Trying to use GROK to filter data to different index

Elastic Stack Logstash
1

We have been using GROK to filter and parse message date from the Unbound DNS server files coming in via FileBeat for some time. Now we are starting to send some other data with FileBeat and want to separate out the Unbound data to its own index. We have tried to do that with the following GROK filter and output IF statement but it doesn't seem to be working. None of the Unbound data is showing up in the Filebeat indices anymore, but it isn't creating the Unbound indices either.

input {
  beats {
    port => 5045
    host => "IP"
  }
}

filter {
  grok {
    id => "unbound"
    match => { "message" => "%{GREEDYDATA:datestamp} %{USER}\[%{NUMBER:unbound.process_id}:%{NUMBER:unbound.instance_id}] %{LOGLEVEL}: %{IP:unbound.query.client_ip} %{GREEDYDATA:unbound.query}\. %{WORD:unbound.query.record_type} IN %{WORD:unbound.query.message_flags} %{NUMBER:unbound.query.duration} %{NUMBER:unbound.query.cached} %{NUMBER:unbound.query.cache_id}" }
  }
}


output {
  if ${id} == "unbound" {
    elasticsearch {
        hosts => "IP:9200"
        index => "unbound-%{+YYYY.MM.dd}"
    }
  } else {
    id => "filebeat"
    elasticsearch {
        hosts => "IP:9200"
        index => "%{[@metadata][beat]}-%{[@metadata][version]}-%{+YYYY.MM.dd}"
    }
  }
}
2

Try

if [id] == "unbound"

The ${} is more of a shell notation :slight_smile:

3

Hmm, sadly that didn't seem to fix it.

4

Figured out how to make it work.

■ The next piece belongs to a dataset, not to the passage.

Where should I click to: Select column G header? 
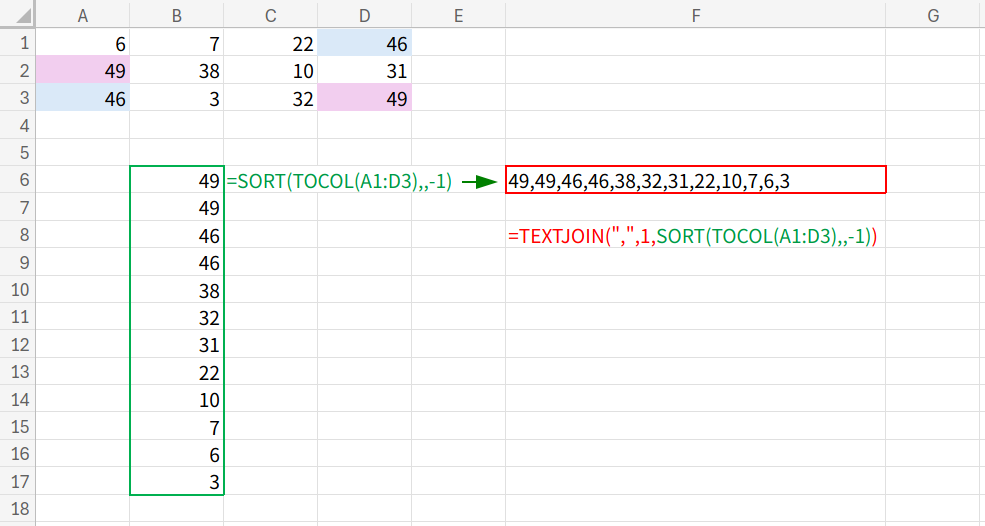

I couldn't get it to work with the ID field, so I did the following:

  1. I changed the filebeat to add a tag for the unbound logs

    - type: log
  enabled: true
  paths:
    - /var/log/unbound.log
  input_type: log
  scan_frequency: 2
  tags: ["unbound", "DNS"]
  exclude_files: ['.gz$']

  2. I changed the pipeline configuration to look for the tag:

    output {
    if "unbound" in [tags] {
    elasticsearch {
    hosts => "IP:9200"
    index => "unbound-%{+YYYY.MM.dd}"
    }
    } else {
    elasticsearch {
    hosts => "IP:9200"
    index => "%{[@metadata][beat]}-%{[@metadata][version]}-%{+YYYY.MM.dd}"
    }
    }
    }

5

This topic was automatically closed 28 days after the last reply. New replies are no longer allowed.